== ASSIGNMENT ==
Would you retype the records below exactly as they appear?

Saved entries
┄┄┄┄┄┄

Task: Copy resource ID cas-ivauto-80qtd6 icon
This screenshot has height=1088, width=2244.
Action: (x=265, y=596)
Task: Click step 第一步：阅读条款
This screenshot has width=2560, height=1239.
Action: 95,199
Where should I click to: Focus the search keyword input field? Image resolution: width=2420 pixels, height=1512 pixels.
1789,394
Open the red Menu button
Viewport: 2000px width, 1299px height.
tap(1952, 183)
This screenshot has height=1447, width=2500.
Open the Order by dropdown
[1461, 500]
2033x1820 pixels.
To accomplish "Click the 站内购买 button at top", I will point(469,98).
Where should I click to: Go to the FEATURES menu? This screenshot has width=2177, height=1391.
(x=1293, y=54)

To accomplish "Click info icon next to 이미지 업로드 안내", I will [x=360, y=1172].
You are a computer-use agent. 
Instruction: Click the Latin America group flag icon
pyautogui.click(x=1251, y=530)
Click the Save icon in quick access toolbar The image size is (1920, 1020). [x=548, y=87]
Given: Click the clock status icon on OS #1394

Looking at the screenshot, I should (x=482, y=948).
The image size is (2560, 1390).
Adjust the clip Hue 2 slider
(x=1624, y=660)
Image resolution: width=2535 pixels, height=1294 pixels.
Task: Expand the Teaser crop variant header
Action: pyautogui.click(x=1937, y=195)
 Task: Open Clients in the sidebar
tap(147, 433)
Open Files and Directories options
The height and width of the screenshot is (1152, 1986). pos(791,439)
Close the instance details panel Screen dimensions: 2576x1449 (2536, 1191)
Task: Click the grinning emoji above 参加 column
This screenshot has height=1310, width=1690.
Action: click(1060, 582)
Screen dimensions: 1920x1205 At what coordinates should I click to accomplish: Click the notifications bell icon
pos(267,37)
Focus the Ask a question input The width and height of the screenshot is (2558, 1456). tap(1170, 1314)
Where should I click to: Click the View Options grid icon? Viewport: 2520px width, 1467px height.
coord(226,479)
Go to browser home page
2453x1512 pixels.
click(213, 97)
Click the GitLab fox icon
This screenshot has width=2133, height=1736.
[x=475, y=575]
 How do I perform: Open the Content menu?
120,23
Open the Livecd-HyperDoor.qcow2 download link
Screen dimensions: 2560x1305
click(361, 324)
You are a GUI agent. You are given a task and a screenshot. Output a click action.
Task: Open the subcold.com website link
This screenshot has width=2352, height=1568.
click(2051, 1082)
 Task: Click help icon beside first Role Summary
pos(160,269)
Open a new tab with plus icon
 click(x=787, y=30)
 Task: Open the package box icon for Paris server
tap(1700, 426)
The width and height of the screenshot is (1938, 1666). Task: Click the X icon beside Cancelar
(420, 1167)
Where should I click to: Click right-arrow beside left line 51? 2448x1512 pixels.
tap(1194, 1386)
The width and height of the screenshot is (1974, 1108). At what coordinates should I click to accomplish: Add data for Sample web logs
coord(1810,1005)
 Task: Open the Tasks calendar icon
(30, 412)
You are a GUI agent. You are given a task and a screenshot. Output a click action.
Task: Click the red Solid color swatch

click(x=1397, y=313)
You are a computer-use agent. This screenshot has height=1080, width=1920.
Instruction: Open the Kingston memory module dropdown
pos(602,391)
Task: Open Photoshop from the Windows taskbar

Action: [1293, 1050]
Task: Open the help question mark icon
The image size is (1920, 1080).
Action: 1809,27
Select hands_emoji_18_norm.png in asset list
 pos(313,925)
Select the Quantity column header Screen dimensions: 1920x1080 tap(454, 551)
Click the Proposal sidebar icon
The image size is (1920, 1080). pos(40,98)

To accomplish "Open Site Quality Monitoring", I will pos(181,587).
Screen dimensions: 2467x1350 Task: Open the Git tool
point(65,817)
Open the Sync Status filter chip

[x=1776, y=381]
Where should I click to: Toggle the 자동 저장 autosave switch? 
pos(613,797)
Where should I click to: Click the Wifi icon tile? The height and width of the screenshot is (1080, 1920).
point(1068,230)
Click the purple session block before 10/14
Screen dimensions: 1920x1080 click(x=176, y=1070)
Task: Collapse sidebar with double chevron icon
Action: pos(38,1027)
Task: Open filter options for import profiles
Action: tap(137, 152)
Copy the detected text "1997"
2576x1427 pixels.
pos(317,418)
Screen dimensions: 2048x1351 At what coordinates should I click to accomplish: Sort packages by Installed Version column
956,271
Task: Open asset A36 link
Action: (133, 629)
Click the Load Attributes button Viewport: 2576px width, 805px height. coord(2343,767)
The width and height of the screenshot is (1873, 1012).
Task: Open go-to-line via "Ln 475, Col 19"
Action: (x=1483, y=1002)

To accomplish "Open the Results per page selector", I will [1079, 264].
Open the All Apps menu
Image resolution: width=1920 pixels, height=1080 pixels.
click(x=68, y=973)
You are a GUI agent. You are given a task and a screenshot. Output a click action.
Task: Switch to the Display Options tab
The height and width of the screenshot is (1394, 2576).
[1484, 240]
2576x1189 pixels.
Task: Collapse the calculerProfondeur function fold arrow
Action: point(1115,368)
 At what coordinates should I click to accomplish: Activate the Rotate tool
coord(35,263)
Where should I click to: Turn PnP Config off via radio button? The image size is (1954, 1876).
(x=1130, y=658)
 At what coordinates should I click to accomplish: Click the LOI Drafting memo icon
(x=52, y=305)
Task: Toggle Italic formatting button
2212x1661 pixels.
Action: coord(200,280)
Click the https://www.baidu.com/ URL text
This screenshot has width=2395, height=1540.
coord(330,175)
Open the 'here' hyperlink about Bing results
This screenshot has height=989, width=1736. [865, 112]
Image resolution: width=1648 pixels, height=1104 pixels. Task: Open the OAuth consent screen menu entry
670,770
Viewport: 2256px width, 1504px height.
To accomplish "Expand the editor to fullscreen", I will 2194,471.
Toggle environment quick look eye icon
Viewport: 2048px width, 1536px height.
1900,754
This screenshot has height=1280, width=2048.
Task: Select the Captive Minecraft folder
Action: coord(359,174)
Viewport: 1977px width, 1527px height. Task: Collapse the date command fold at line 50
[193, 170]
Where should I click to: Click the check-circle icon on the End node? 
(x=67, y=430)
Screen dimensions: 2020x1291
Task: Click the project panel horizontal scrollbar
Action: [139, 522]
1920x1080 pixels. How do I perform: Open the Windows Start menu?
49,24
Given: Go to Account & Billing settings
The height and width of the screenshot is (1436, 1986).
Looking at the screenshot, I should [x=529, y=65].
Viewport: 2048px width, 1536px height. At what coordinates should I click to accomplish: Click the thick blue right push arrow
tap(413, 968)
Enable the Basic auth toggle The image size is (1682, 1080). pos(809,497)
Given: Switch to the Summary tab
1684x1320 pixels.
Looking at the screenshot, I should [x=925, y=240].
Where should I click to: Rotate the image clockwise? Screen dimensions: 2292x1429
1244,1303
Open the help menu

┄┄┄┄┄┄

== COMPLETED TASK ==
Task: Copy resource ID cas-ivauto-80qtd6 icon
This screenshot has height=1088, width=2244.
Action: (x=265, y=596)
Task: Click step 第一步：阅读条款
This screenshot has width=2560, height=1239.
Action: 95,199
Where should I click to: Focus the search keyword input field? Image resolution: width=2420 pixels, height=1512 pixels.
1789,394
Open the red Menu button
Viewport: 2000px width, 1299px height.
tap(1952, 183)
This screenshot has height=1447, width=2500.
Open the Order by dropdown
[1461, 500]
2033x1820 pixels.
To accomplish "Click the 站内购买 button at top", I will point(469,98).
Where should I click to: Go to the FEATURES menu? This screenshot has width=2177, height=1391.
(x=1293, y=54)

To accomplish "Click info icon next to 이미지 업로드 안내", I will [x=360, y=1172].
You are a computer-use agent. 
Instruction: Click the Latin America group flag icon
pyautogui.click(x=1251, y=530)
Click the Save icon in quick access toolbar The image size is (1920, 1020). [x=548, y=87]
Given: Click the clock status icon on OS #1394

Looking at the screenshot, I should (x=482, y=948).
The image size is (2560, 1390).
Adjust the clip Hue 2 slider
(x=1624, y=660)
Image resolution: width=2535 pixels, height=1294 pixels.
Task: Expand the Teaser crop variant header
Action: pyautogui.click(x=1937, y=195)
 Task: Open Clients in the sidebar
tap(147, 433)
Open Files and Directories options
The height and width of the screenshot is (1152, 1986). pos(791,439)
Close the instance details panel Screen dimensions: 2576x1449 (2536, 1191)
Task: Click the grinning emoji above 参加 column
This screenshot has height=1310, width=1690.
Action: click(1060, 582)
Screen dimensions: 1920x1205 At what coordinates should I click to accomplish: Click the notifications bell icon
pos(267,37)
Focus the Ask a question input The width and height of the screenshot is (2558, 1456). tap(1170, 1314)
Where should I click to: Click the View Options grid icon? Viewport: 2520px width, 1467px height.
coord(226,479)
Go to browser home page
2453x1512 pixels.
click(213, 97)
Click the GitLab fox icon
This screenshot has width=2133, height=1736.
[x=475, y=575]
 How do I perform: Open the Content menu?
120,23
Open the Livecd-HyperDoor.qcow2 download link
Screen dimensions: 2560x1305
click(361, 324)
You are a GUI agent. You are given a task and a screenshot. Output a click action.
Task: Open the subcold.com website link
This screenshot has width=2352, height=1568.
click(2051, 1082)
 Task: Click help icon beside first Role Summary
pos(160,269)
Open a new tab with plus icon
 click(x=787, y=30)
 Task: Open the package box icon for Paris server
tap(1700, 426)
The width and height of the screenshot is (1938, 1666). Task: Click the X icon beside Cancelar
(420, 1167)
Where should I click to: Click right-arrow beside left line 51? 2448x1512 pixels.
tap(1194, 1386)
The width and height of the screenshot is (1974, 1108). At what coordinates should I click to accomplish: Add data for Sample web logs
coord(1810,1005)
 Task: Open the Tasks calendar icon
(30, 412)
You are a GUI agent. You are given a task and a screenshot. Output a click action.
Task: Click the red Solid color swatch

click(x=1397, y=313)
You are a computer-use agent. This screenshot has height=1080, width=1920.
Instruction: Open the Kingston memory module dropdown
pos(602,391)
Task: Open Photoshop from the Windows taskbar

Action: [1293, 1050]
Task: Open the help question mark icon
The image size is (1920, 1080).
Action: 1809,27
Select hands_emoji_18_norm.png in asset list
 pos(313,925)
Select the Quantity column header Screen dimensions: 1920x1080 tap(454, 551)
Click the Proposal sidebar icon
The image size is (1920, 1080). pos(40,98)

To accomplish "Open Site Quality Monitoring", I will pos(181,587).
Screen dimensions: 2467x1350 Task: Open the Git tool
point(65,817)
Open the Sync Status filter chip

[x=1776, y=381]
Where should I click to: Toggle the 자동 저장 autosave switch? 
pos(613,797)
Where should I click to: Click the Wifi icon tile? The height and width of the screenshot is (1080, 1920).
point(1068,230)
Click the purple session block before 10/14
Screen dimensions: 1920x1080 click(x=176, y=1070)
Task: Collapse sidebar with double chevron icon
Action: pos(38,1027)
Task: Open filter options for import profiles
Action: tap(137, 152)
Copy the detected text "1997"
2576x1427 pixels.
pos(317,418)
Screen dimensions: 2048x1351 At what coordinates should I click to accomplish: Sort packages by Installed Version column
956,271
Task: Open asset A36 link
Action: (133, 629)
Click the Load Attributes button Viewport: 2576px width, 805px height. coord(2343,767)
The width and height of the screenshot is (1873, 1012).
Task: Open go-to-line via "Ln 475, Col 19"
Action: (x=1483, y=1002)

To accomplish "Open the Results per page selector", I will [1079, 264].
Open the All Apps menu
Image resolution: width=1920 pixels, height=1080 pixels.
click(x=68, y=973)
You are a GUI agent. You are given a task and a screenshot. Output a click action.
Task: Switch to the Display Options tab
The height and width of the screenshot is (1394, 2576).
[1484, 240]
2576x1189 pixels.
Task: Collapse the calculerProfondeur function fold arrow
Action: point(1115,368)
 At what coordinates should I click to accomplish: Activate the Rotate tool
coord(35,263)
Where should I click to: Turn PnP Config off via radio button? The image size is (1954, 1876).
(x=1130, y=658)
 At what coordinates should I click to accomplish: Click the LOI Drafting memo icon
(x=52, y=305)
Task: Toggle Italic formatting button
2212x1661 pixels.
Action: coord(200,280)
Click the https://www.baidu.com/ URL text
This screenshot has width=2395, height=1540.
coord(330,175)
Open the 'here' hyperlink about Bing results
This screenshot has height=989, width=1736. [865, 112]
Image resolution: width=1648 pixels, height=1104 pixels. Task: Open the OAuth consent screen menu entry
670,770
Viewport: 2256px width, 1504px height.
To accomplish "Expand the editor to fullscreen", I will 2194,471.
Toggle environment quick look eye icon
Viewport: 2048px width, 1536px height.
1900,754
This screenshot has height=1280, width=2048.
Task: Select the Captive Minecraft folder
Action: coord(359,174)
Viewport: 1977px width, 1527px height. Task: Collapse the date command fold at line 50
[193, 170]
Where should I click to: Click the check-circle icon on the End node? 
(x=67, y=430)
Screen dimensions: 2020x1291
Task: Click the project panel horizontal scrollbar
Action: [139, 522]
1920x1080 pixels. How do I perform: Open the Windows Start menu?
49,24
Given: Go to Account & Billing settings
The height and width of the screenshot is (1436, 1986).
Looking at the screenshot, I should [x=529, y=65].
Viewport: 2048px width, 1536px height. At what coordinates should I click to accomplish: Click the thick blue right push arrow
tap(413, 968)
Enable the Basic auth toggle The image size is (1682, 1080). pos(809,497)
Given: Switch to the Summary tab
1684x1320 pixels.
Looking at the screenshot, I should [x=925, y=240].
Where should I click to: Rotate the image clockwise? Screen dimensions: 2292x1429
1244,1303
Open the help menu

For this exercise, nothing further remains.